Second incident, last night, I received a message..not work wise but more like gossiping things..I replied but later I felt tired and drowsy. I read the next message but did not replied because I wanted to sleep and it was not important too. Then early morning I received more messages from that person telling me that she felt bad that I did not reply to her messages and I have changed not to be same person when now I have worked in the office. My God..why people should be so insensitive..I was at home with my family..and after breakfasting I was so tired and not so interested in gossiping. For me, she is the one who never change..still being the same person..heartless, insensitive..harsh in words used and arrogant.
Years have gone by..still holding the same attitude. may be you are great in your work but that's not what count finally..the only thing that people remember about you long after you have gone is the hearts that were hurt by you..
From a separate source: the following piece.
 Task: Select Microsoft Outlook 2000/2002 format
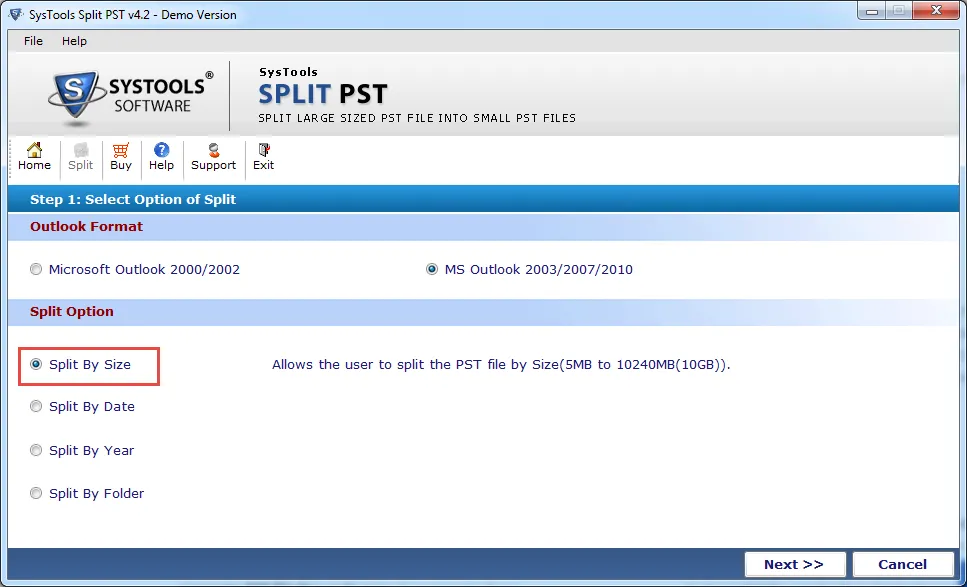(36, 269)
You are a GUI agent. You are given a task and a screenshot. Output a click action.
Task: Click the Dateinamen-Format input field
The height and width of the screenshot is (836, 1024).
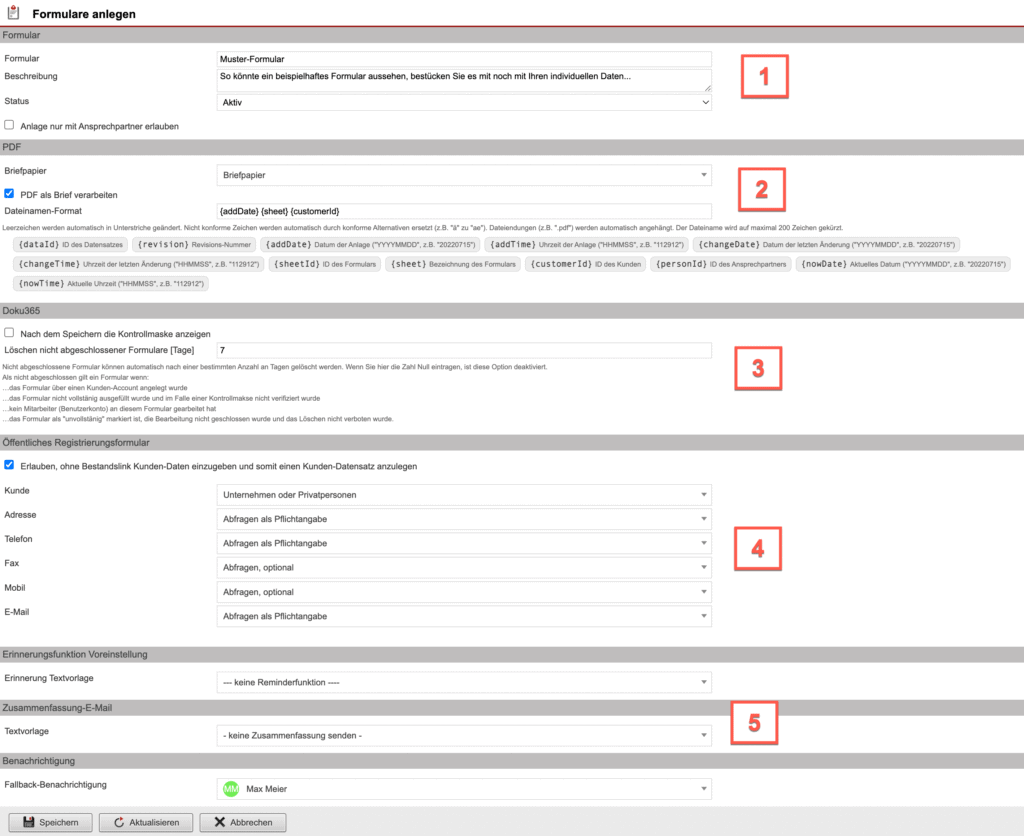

Grow up fast because its quiet late now.
Tuesday, November 19, 2019
Happy Birthday to me...
Never I have written about my own birthday..
This time I will..
This year I celebrated the day with a mixed feelings..sadness, broken hearted, self awareness, gratitude..
Sad because the day should be more memorable with his presence..which did not happen..
Broken hearted because of the empty promises..
Self awareness because I know I am old enough to be in this mess..
Grateful because all along this long journey I have HIM...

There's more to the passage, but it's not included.